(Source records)

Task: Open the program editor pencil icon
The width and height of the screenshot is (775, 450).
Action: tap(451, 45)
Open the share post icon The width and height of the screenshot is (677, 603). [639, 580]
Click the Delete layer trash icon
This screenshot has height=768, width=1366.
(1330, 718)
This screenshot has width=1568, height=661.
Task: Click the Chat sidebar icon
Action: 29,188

--

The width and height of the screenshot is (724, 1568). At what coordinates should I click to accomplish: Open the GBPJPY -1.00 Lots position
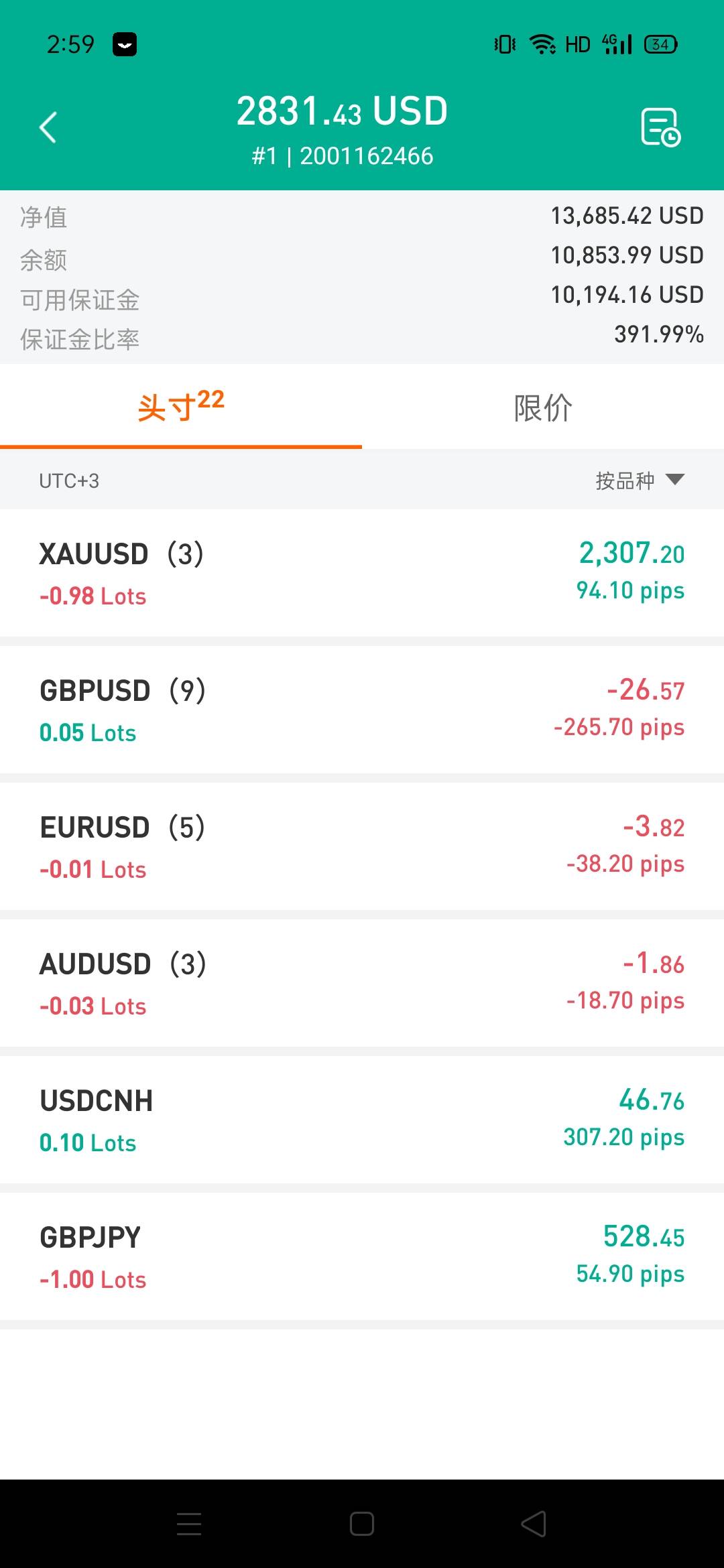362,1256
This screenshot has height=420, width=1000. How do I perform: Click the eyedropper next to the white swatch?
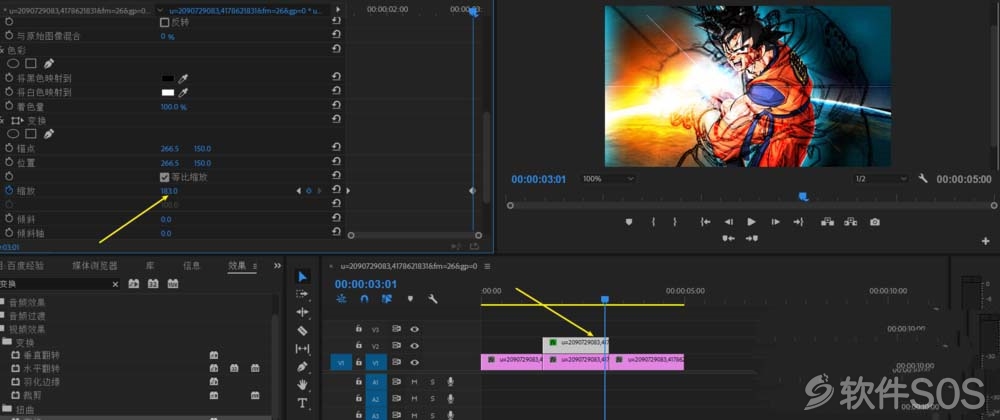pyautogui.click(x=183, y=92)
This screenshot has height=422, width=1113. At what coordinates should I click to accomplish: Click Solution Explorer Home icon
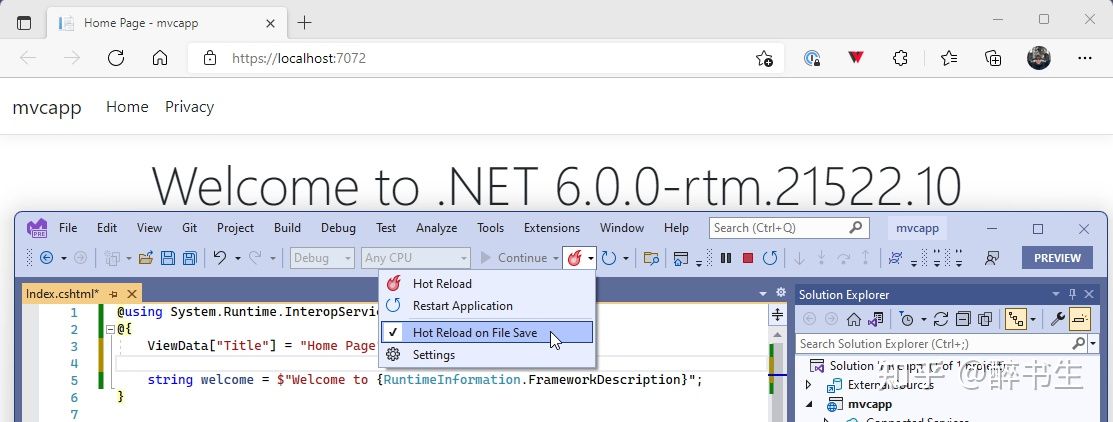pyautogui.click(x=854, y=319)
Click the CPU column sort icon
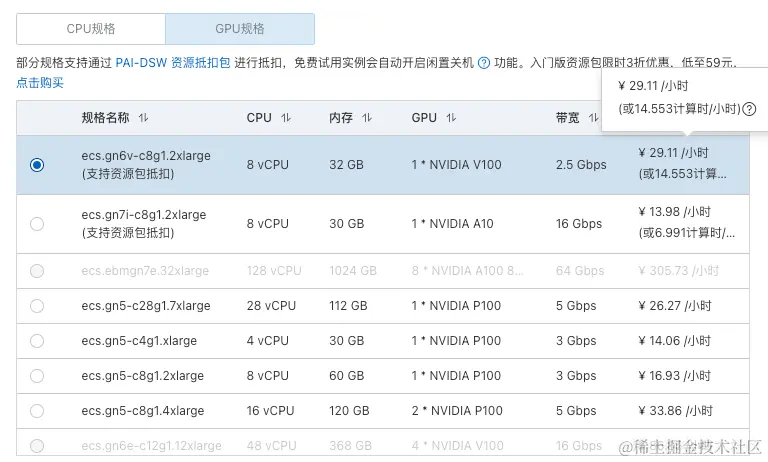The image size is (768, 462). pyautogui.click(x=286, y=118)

*YOUR INSTRUCTIONS*
Each line above from the one with "Task: Open the program editor pencil icon" up to and including the one with "Click the Delete layer trash icon" must be set down exactly, and no line outside that span may appear.

*TASK OUTPUT*
Task: Open the program editor pencil icon
The width and height of the screenshot is (775, 450).
Action: tap(451, 45)
Open the share post icon The width and height of the screenshot is (677, 603). [639, 580]
Click the Delete layer trash icon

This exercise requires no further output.